1 – Editeurs de Cayrol et A. François. (G.A.)

 

 

 

 

 

à Madame la Duchesse de Choiseul.

 

A Ferney, 26 Mars 1770.

 

 

          Madame, j’ai envoyé bien vite à votre protégé, M. Fabry, la lettre que vous avez bien voulu faire passer par mes mains. Vous avez, comme M. le duc de Choiseul, le département de la guerre. Vous faites du bien aux pacifiques capucins et aux meurtriers canonniers. Je vous dois en outre mon salut ; car c’est à vous, après Dieu et frère d’Alamballa, que je dois mon cordon. Frère Ganganelli espère beaucoup des opérations de la grâce sur ma personne ; vous êtes, madame, le premier principe de tant de faveurs.

 

Il faut avouer que la grâce

Fait bien des tours de passe-passe

Avant que d’arriver au but. (1)

 

          Je me flatte que quand Versoix sera bâti, monseigneur votre époux voudra bien me nommer aumônier de la ville. Je suis encore un peu gauche à la messe, mais on se forme avec le temps, et l’envie de vous plaire donne des talents.

 

          Un de nos frères, qui fait des vers, m’a envoyé ces petits quatrains (2), et m’a prié de vous les présenter. Je m’acquitte de ce devoir en vertu de la sainte obédience.

 

          Je vous supplie, madame, d’agréer toujours mon profond respect, ma reconnaissance, et ma bénédiction. Frère FRANÇOIS, capucin par la grâce de Dieu et de madame la duchesse de Choiseul.

 

 

1 – Vers de la Bathsebath (Betsabée), poésie badine. (G.A.)

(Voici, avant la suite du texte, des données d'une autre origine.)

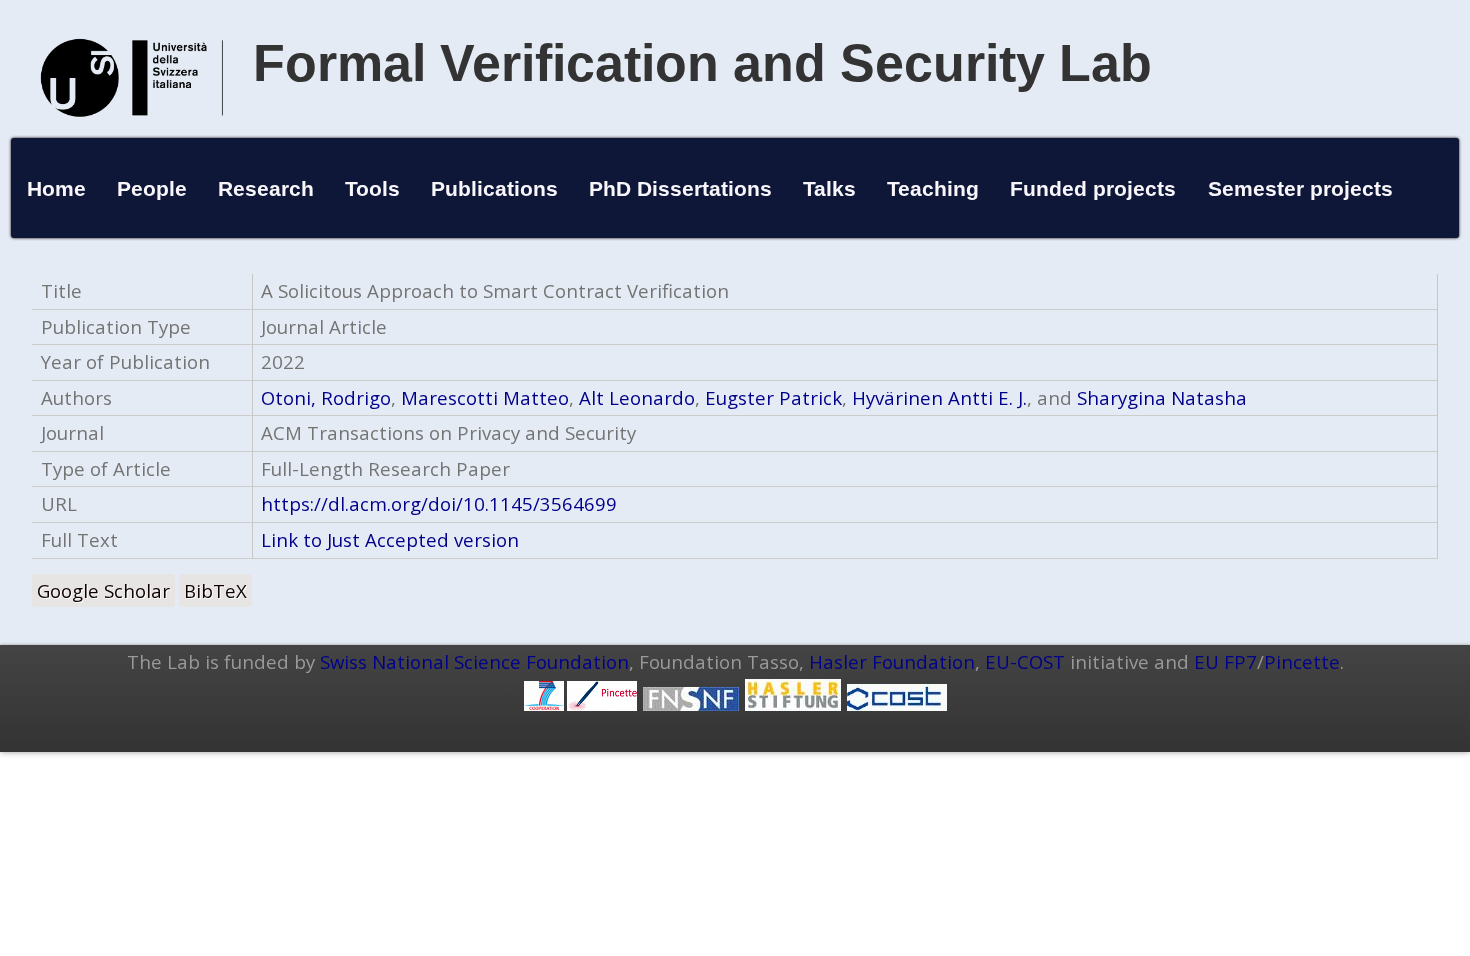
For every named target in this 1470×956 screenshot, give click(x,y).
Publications (494, 188)
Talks (829, 188)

2 – Voyez les Stances à madame de Choiseul. (G.A.)

 

 

 

 

 

à M. l’abbé Audra.

 

Le 26 Mars 1770.

 

 

          Mon cher philosophe, c’est apparemment depuis que je suis capucin que vous me croyez digne d’entrer dans des disputes théologiques. Vous n’ignorez pas qu’ayant obtenu de M. le duc de Choiseul une gratification pour les capucins de mon pays, frère Amatus d’Alamballa, notre général résidant à Rome, m’a fait l’honneur de m’agréger à l’ordre ; mais je n’en suis pas plus savant.

 

          J’attends toujours, avec la plus grande impatience, le mémoire de M. de La Croix en faveur de Sirven. Je vous prie de vouloir bien me mander si Sirven a reçu quinze louis d’or que je lui envoyai à la réception de votre dernière lettre.

 

          Je suis toujours bien malade. La justification entière de Sirven, et ce coup essentiel porté au fanatisme, me feront plus de bien que tous les remèdes du monde. On m’a mis au lait de chèvre, mais j’aime mieux écraser l’hydre.

 

          Amusez mes confrères, les maîtres des jeux floraux, de ces petits versiculets (1) ; vous verrez qu’ils sont d’un capucin bien résigné.

 

          Donnez-moi votre bénédiction, et recevez celle de frère François, capucin indigne.

 

 

P.S. – M. d’Alembert est bien content de votre Abrégé de mon Essai sur l’Histoire générale de l’esprit et des mœurs des nations. Quelques fanatiques n’en sont pas si contents, mais c’est qu’ils n’ont ni esprit ni mœurs : aussi n’est-ce pas pour ces monstres que l’on écrit, mais contre ces monstres.